The notion of RLT taking us out of the comfort zone resonates strongly with my own experiences and that of our students with the Year 1 module – Health, Ethics and Society (a social science and ethics module taught within the undergraduate medicine programme, MBChB).
I have always had a scholarly interest in pedagogical research and use such research to inform my teaching. There is a growing literature on teaching social and behavioural sciences in medical education [if you are interested I can pass on some references] that highlights a number of key fields of discussion. These discussions, including models of curricular integration and the potential role of community-based learning, continue to guide my development of the module. Yet in doing so I am very aware of not being as fully immersed as I would be in my own research area and would not consider myself as expert in these fields. While educational research is central to my work, I find this feeling of engaging with research in a more utilitarian way a little uncomfortable.
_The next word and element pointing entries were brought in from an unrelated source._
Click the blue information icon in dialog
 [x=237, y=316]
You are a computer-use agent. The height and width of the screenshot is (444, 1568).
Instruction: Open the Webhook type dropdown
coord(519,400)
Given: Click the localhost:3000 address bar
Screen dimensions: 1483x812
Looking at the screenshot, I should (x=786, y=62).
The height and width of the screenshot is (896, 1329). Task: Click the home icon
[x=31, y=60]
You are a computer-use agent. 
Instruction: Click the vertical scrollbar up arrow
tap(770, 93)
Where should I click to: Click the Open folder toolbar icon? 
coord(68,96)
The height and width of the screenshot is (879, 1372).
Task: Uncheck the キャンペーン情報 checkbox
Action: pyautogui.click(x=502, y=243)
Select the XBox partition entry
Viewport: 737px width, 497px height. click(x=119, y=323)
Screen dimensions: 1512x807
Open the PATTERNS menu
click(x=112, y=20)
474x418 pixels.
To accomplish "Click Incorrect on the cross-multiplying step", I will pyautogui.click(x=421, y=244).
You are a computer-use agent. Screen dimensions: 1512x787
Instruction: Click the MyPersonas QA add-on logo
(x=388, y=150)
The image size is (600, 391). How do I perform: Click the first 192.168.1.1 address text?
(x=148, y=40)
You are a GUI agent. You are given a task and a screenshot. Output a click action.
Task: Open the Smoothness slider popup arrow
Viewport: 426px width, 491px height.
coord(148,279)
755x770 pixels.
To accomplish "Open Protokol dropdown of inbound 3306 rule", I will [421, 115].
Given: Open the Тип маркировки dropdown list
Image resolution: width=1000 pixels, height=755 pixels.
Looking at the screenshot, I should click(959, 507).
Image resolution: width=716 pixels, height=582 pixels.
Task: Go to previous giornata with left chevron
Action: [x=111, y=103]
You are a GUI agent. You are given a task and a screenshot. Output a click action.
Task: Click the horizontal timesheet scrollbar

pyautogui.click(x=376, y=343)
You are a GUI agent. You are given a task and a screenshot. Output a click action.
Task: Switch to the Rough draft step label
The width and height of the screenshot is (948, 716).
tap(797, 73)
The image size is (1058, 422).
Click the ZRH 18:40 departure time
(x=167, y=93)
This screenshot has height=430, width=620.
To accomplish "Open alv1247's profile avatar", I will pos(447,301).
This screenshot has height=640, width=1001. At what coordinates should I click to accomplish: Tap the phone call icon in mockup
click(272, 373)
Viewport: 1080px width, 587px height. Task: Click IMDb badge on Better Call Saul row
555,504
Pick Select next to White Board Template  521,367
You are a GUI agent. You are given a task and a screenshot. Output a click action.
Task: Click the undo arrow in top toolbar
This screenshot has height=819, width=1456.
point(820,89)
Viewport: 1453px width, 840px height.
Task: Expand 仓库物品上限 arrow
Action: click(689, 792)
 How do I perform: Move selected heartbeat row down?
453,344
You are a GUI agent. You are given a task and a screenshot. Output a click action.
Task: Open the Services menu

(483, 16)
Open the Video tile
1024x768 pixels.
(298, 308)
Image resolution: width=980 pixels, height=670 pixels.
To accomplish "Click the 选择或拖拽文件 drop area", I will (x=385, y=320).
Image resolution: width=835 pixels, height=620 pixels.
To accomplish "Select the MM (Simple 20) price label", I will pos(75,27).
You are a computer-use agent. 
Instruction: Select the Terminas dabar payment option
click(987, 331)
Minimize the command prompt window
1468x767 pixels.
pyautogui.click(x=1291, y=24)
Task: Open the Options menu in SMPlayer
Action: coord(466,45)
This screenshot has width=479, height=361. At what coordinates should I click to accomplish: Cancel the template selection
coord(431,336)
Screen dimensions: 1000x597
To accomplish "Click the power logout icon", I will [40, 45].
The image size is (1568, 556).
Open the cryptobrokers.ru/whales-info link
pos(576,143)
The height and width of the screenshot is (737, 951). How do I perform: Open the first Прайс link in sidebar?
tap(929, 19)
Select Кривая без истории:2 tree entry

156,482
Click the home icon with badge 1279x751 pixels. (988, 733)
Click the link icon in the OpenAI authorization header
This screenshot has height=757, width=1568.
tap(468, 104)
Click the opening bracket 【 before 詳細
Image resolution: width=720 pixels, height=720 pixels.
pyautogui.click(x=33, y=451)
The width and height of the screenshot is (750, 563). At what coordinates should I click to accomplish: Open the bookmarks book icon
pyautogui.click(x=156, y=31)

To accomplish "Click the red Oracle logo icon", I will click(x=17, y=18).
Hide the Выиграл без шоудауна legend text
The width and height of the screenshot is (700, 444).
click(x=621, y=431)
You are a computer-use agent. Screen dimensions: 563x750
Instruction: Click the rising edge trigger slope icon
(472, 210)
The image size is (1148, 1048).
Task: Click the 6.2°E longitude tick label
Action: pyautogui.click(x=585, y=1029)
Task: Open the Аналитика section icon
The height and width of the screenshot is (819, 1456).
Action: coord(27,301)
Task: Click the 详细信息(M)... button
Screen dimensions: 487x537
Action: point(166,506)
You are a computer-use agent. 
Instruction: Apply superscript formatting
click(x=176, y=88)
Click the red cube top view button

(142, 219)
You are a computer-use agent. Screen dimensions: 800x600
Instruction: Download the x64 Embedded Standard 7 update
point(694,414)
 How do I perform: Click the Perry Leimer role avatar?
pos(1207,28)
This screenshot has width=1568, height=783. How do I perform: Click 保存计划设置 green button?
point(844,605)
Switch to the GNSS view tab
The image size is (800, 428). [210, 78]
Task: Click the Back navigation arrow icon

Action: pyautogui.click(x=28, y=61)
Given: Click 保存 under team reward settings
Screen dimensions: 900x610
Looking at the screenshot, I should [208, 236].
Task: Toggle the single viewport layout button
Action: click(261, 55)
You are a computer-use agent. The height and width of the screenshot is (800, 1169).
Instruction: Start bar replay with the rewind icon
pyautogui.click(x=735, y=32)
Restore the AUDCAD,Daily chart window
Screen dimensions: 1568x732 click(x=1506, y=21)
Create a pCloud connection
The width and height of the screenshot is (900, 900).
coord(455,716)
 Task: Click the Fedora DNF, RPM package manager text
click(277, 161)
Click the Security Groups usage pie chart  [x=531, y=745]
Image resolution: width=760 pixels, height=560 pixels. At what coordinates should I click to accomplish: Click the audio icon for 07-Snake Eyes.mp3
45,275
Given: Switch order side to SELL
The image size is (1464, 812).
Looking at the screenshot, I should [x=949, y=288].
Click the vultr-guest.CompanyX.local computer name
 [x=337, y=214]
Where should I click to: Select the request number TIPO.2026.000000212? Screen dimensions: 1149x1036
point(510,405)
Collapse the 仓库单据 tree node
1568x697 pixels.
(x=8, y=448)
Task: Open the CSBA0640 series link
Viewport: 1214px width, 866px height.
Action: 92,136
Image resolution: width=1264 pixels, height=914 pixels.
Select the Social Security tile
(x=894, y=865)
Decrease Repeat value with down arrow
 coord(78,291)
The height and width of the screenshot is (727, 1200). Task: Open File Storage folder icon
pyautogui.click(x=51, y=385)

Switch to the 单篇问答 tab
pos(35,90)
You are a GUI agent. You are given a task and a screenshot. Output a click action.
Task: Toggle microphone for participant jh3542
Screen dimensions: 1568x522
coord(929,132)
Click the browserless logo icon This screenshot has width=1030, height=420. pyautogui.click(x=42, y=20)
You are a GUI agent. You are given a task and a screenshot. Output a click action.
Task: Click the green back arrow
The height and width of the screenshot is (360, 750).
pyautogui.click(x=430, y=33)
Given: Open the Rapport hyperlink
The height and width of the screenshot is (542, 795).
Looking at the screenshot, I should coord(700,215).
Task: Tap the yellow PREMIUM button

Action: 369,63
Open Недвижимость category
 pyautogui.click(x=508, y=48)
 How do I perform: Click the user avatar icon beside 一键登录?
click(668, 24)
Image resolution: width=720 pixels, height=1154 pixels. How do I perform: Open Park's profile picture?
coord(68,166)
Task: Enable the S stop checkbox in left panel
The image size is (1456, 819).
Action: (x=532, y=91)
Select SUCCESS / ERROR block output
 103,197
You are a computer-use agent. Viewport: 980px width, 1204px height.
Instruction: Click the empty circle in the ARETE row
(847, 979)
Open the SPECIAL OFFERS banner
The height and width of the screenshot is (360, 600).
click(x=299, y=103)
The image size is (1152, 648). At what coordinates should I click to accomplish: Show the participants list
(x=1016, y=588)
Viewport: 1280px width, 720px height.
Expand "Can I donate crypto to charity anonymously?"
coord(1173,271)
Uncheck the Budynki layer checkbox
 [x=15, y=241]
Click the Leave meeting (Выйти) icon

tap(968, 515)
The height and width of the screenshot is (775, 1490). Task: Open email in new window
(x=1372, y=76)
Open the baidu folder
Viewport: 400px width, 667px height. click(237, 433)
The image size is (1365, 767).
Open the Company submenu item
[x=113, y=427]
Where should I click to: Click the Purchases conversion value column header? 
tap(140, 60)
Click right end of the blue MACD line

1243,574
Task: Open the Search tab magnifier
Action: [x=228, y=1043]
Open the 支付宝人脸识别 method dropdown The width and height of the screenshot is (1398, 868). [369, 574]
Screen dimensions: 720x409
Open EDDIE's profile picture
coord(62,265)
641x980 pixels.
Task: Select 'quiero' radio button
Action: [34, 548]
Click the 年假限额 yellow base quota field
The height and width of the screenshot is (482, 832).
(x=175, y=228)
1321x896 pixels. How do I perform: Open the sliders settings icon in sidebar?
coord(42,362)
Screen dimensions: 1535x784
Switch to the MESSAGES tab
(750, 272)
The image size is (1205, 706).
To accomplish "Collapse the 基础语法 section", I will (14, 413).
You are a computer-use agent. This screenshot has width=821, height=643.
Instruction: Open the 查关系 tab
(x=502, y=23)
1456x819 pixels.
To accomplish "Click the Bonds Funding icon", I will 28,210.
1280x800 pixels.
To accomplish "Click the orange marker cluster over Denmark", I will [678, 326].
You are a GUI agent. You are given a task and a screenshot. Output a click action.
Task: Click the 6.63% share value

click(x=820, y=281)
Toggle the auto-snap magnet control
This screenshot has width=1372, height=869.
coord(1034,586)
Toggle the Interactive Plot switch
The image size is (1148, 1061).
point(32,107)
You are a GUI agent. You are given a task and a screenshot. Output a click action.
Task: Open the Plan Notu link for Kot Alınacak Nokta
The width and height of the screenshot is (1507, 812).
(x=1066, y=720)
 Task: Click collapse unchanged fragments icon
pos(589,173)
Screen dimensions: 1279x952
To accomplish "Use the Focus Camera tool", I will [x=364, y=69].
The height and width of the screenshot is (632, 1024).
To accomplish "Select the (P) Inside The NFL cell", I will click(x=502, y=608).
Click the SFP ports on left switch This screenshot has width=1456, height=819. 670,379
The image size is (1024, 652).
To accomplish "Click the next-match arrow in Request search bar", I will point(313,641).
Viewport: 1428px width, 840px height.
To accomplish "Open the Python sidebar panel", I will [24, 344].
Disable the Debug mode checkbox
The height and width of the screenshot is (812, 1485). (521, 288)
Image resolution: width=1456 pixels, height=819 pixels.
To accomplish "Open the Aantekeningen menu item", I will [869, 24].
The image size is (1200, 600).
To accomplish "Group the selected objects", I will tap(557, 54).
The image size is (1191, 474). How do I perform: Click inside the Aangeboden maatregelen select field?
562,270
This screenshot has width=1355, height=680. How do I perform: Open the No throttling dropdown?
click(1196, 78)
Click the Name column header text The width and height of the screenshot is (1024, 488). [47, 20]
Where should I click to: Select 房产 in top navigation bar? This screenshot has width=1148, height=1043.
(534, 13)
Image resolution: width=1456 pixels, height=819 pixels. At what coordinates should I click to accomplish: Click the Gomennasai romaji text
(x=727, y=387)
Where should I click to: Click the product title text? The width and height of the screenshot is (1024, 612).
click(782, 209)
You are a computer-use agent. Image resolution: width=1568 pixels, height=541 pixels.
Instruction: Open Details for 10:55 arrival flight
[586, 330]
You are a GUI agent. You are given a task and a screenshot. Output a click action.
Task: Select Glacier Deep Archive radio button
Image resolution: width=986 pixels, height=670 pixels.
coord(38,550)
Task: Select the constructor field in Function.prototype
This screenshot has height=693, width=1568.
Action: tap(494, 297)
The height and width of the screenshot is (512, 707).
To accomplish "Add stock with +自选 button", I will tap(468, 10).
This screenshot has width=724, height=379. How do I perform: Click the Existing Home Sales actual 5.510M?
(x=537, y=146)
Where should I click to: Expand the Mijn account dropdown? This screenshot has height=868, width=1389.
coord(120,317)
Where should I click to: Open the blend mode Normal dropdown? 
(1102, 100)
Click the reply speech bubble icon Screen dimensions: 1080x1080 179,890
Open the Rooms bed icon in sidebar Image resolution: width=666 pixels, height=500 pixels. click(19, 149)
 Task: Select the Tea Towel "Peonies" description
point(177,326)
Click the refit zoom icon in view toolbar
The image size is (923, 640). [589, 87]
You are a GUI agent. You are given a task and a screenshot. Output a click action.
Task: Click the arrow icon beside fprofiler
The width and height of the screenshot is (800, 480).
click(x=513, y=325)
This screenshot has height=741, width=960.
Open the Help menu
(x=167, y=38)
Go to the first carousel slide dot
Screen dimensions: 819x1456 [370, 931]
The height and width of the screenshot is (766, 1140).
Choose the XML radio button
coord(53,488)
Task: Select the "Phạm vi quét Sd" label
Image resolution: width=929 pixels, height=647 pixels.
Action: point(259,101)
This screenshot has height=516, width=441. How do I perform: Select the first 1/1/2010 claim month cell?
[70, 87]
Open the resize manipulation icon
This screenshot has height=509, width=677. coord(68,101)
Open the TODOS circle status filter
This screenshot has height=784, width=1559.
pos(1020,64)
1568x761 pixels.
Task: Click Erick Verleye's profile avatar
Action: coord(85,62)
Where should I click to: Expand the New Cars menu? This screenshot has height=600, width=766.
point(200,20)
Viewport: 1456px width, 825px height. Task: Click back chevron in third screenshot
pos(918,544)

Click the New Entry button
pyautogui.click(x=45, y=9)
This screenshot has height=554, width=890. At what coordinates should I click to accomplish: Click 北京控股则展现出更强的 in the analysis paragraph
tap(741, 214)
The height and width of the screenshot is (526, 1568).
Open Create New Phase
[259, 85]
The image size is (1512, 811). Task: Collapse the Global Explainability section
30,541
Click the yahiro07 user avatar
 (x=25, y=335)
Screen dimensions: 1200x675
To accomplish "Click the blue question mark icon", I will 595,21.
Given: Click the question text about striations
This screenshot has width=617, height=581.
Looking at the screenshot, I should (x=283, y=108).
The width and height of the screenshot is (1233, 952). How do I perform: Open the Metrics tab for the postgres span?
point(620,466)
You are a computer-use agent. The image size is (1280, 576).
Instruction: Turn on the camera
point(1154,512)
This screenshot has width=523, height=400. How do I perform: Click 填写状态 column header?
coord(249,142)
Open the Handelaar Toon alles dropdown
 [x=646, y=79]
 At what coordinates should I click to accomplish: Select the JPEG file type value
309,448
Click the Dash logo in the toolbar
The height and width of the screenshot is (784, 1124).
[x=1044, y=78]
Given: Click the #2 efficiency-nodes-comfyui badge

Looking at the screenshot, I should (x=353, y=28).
Feedback from students also clearly indicates that engaging with research in the context of this module pushes many of them out of their comfort zone as well. Students are already familiar with the idea of ‘evidence based medicine’ but, at this early stage of their degree, inevitably have a limited sense of what this involves and a rather idealised view of the translation of research evidence into practice.
Throughout the module I emphasise the importance of research evidence in shaping our understanding of the subject matter (for example lay perspectives on health and illness) and the importance of adopting a critical approach to evidence. This is challenging for some students, who draw a distinction between what they consider to be knowledge that has to be acquired and which is then considered part of ‘evidence based medicine’, and knowledge that is simply regarded as common sense (for example, how people experience health and illness).
Encouraging our medical students to consider research and evidence in broader ways that also include social science research is definitely leading them to the edge of their comfort zone. Asking them then to consider that the process of research, the medical knowledge produced and the application of that knowledge in medical practice are socially constructed evokes a keen state of uncertainty: we need to ensure that we support our students so that they can become comfortable with the discomfort that learning about and reflecting on the nature of evidence may induce.